**** Entries provided
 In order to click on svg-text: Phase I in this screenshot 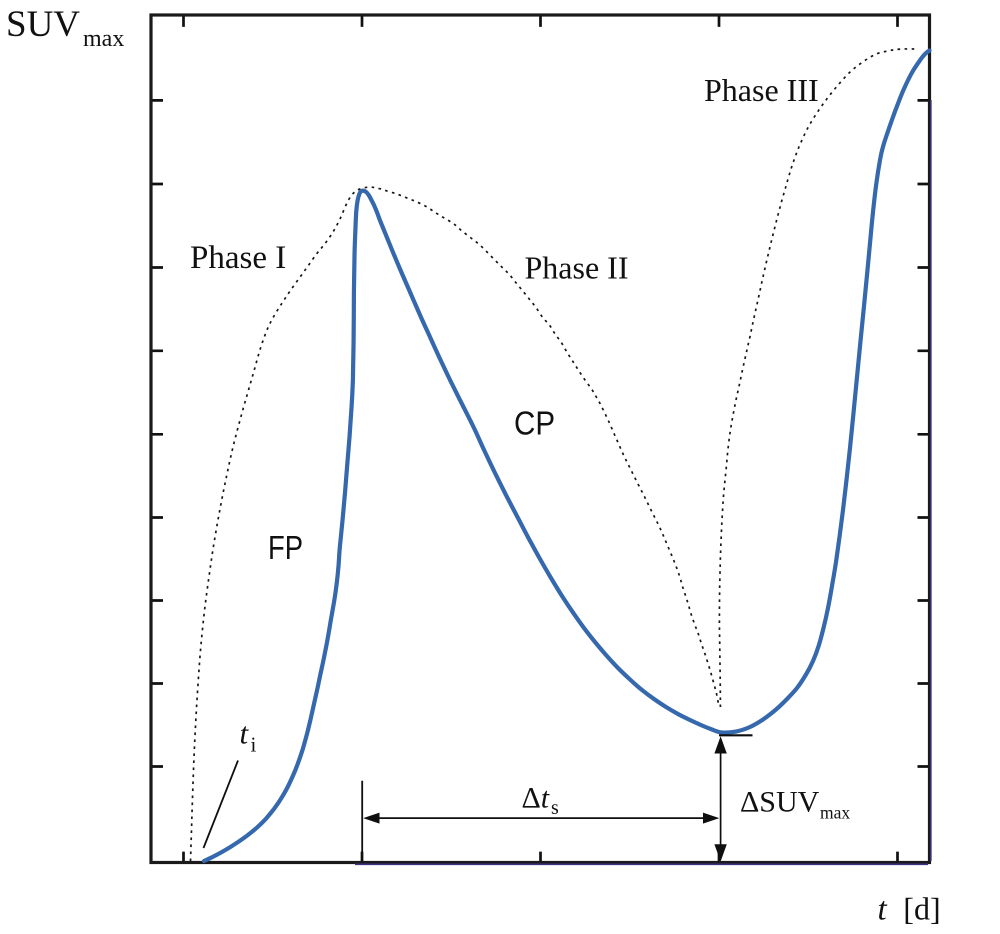, I will do `click(238, 258)`.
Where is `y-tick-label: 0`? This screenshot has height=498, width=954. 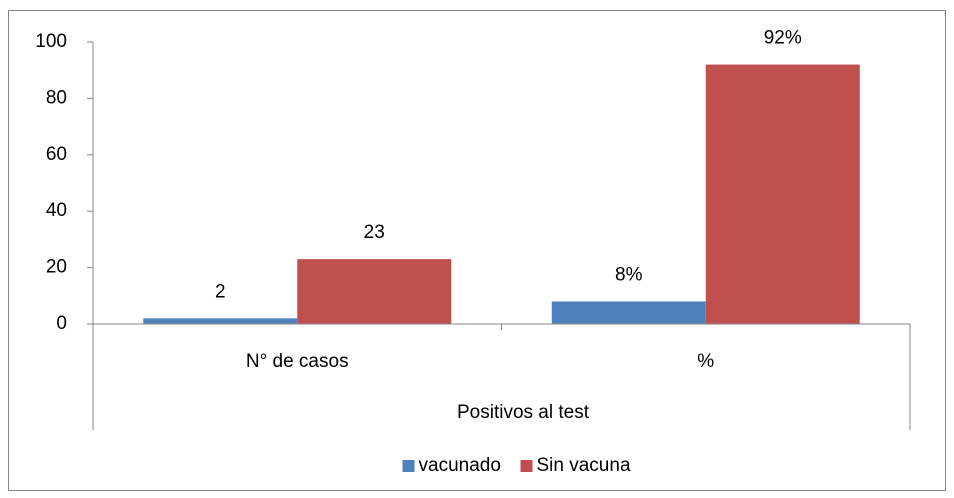
y-tick-label: 0 is located at coordinates (62, 324).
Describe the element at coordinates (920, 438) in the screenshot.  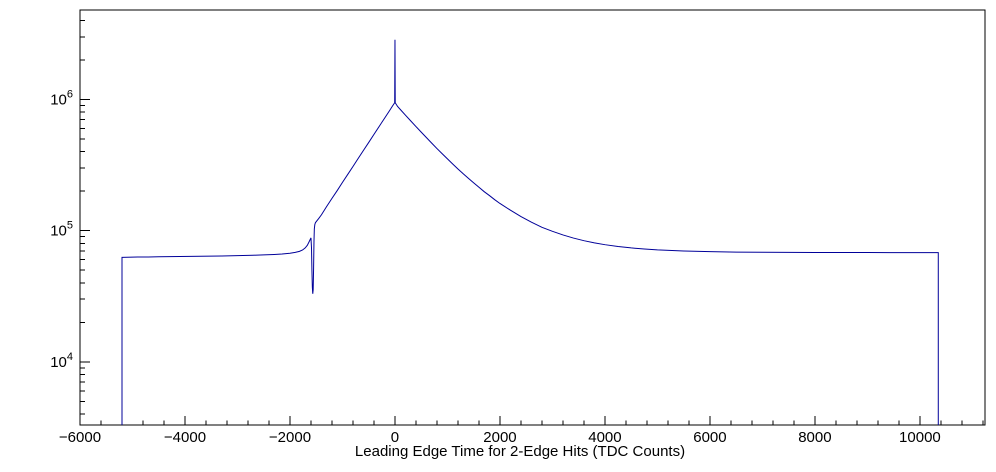
I see `x-tick-label: 10000` at that location.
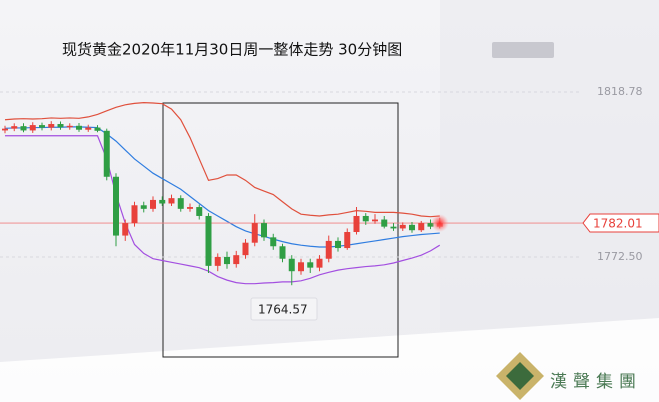  I want to click on logo-inner, so click(520, 376).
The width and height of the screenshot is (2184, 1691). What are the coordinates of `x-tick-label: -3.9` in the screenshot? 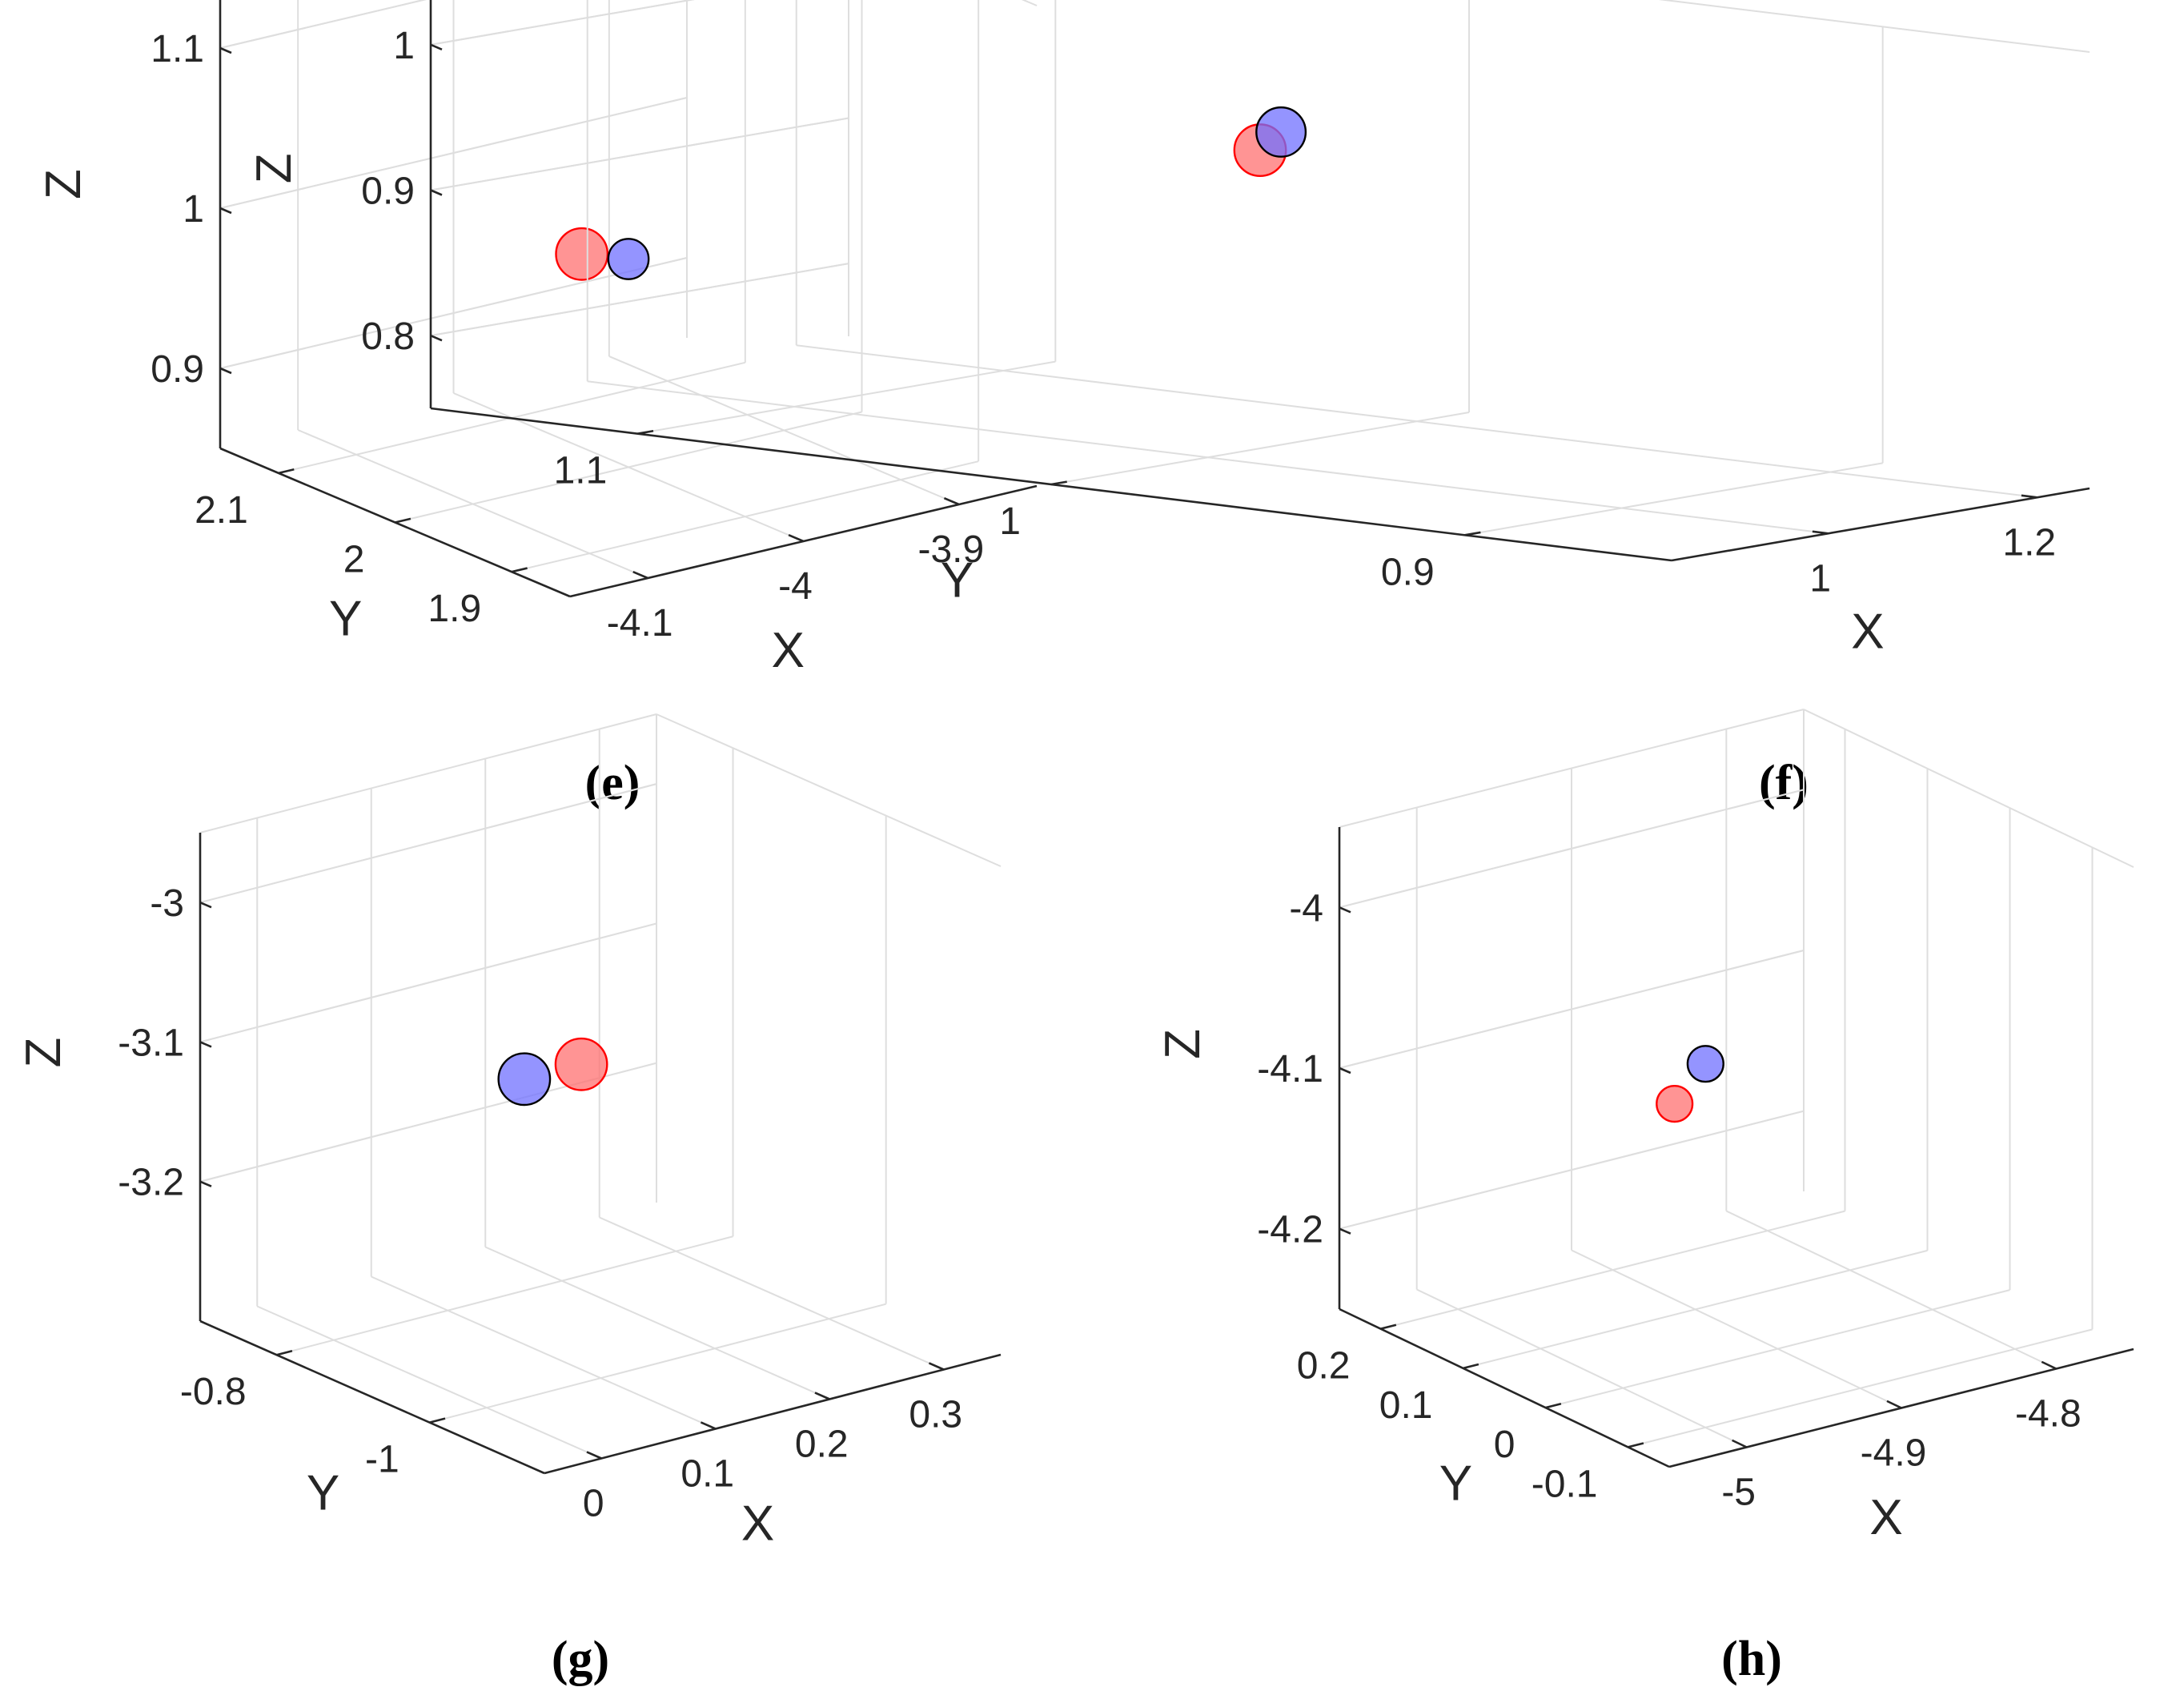 It's located at (950, 550).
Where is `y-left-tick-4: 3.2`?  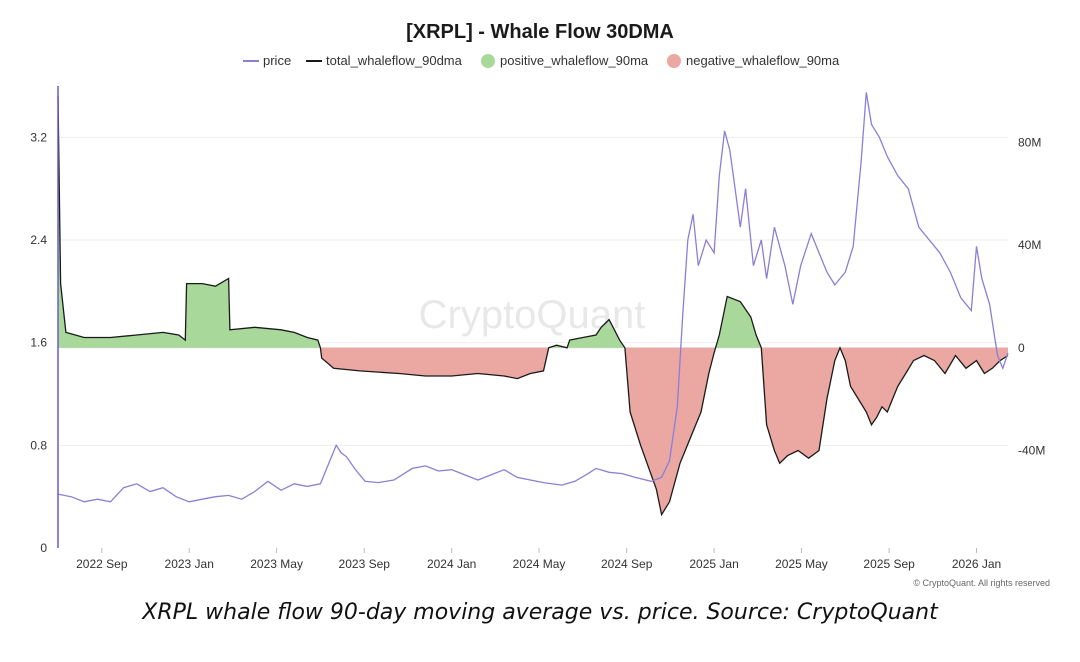
y-left-tick-4: 3.2 is located at coordinates (38, 137).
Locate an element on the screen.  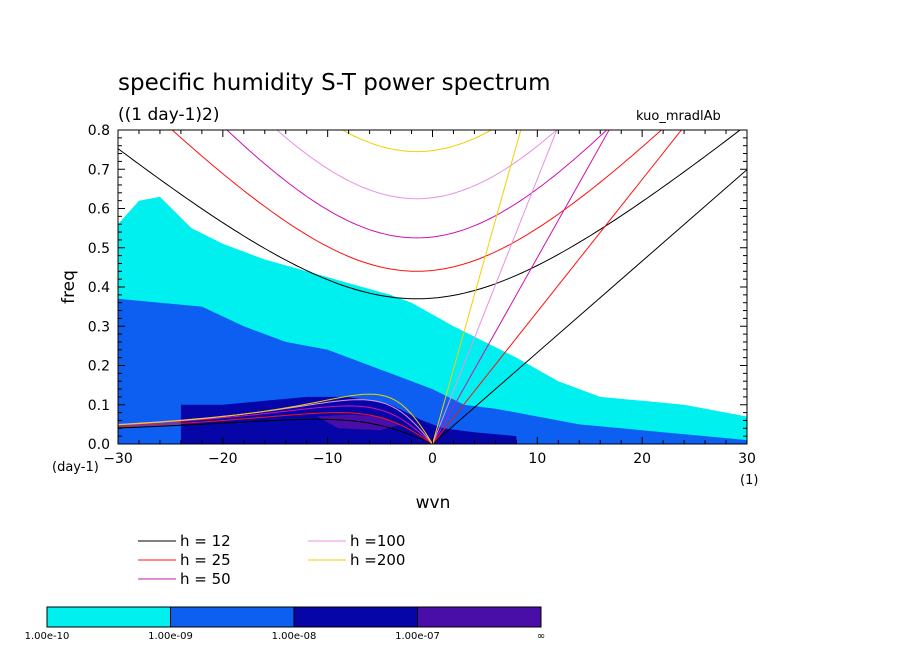
y-tick-label: 0.3 is located at coordinates (99, 327).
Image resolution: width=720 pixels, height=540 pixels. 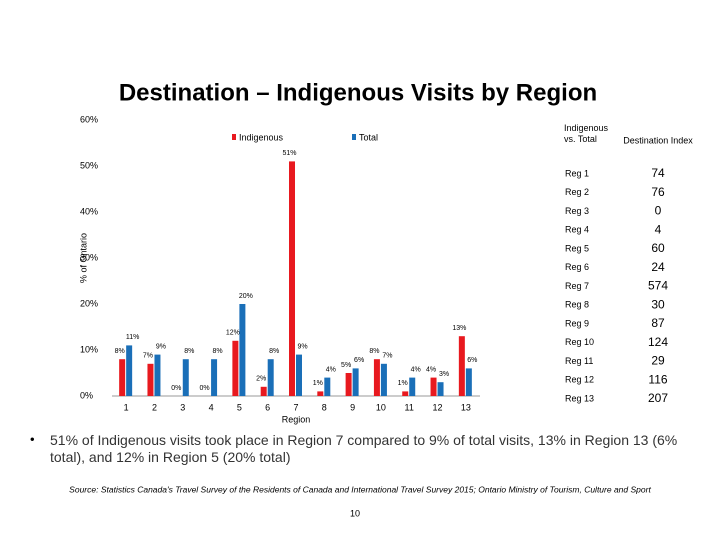 What do you see at coordinates (240, 407) in the screenshot?
I see `x-tick-label: 5` at bounding box center [240, 407].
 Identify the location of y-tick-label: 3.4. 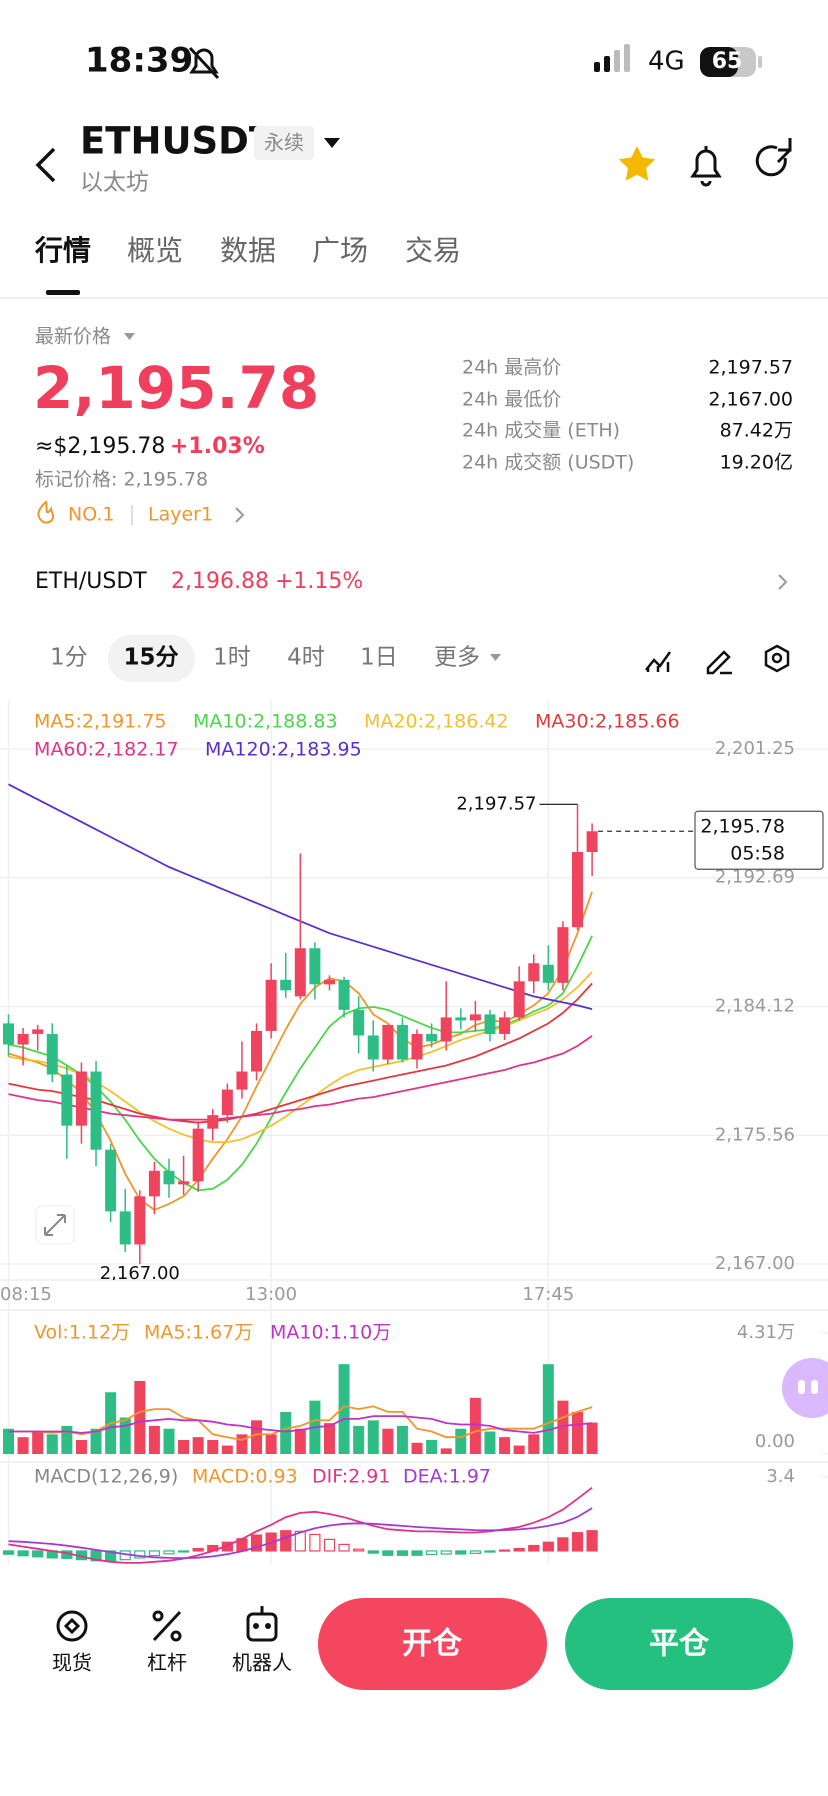
(780, 1476).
********
Can you convert the data from the line with "has height=498, width=954." to the line with "y-tick-label: 0 is" into a two-column CSV with the headers input_text and output_text, one row per pair, with every field quoted and line breaks replaced by spaces? Leave the pictures out.

(Result below):
input_text,output_text
"Where is `y-tick-label: 0`? This screenshot has height=498, width=954.","y-tick-label: 0 is located at coordinates (62, 324)."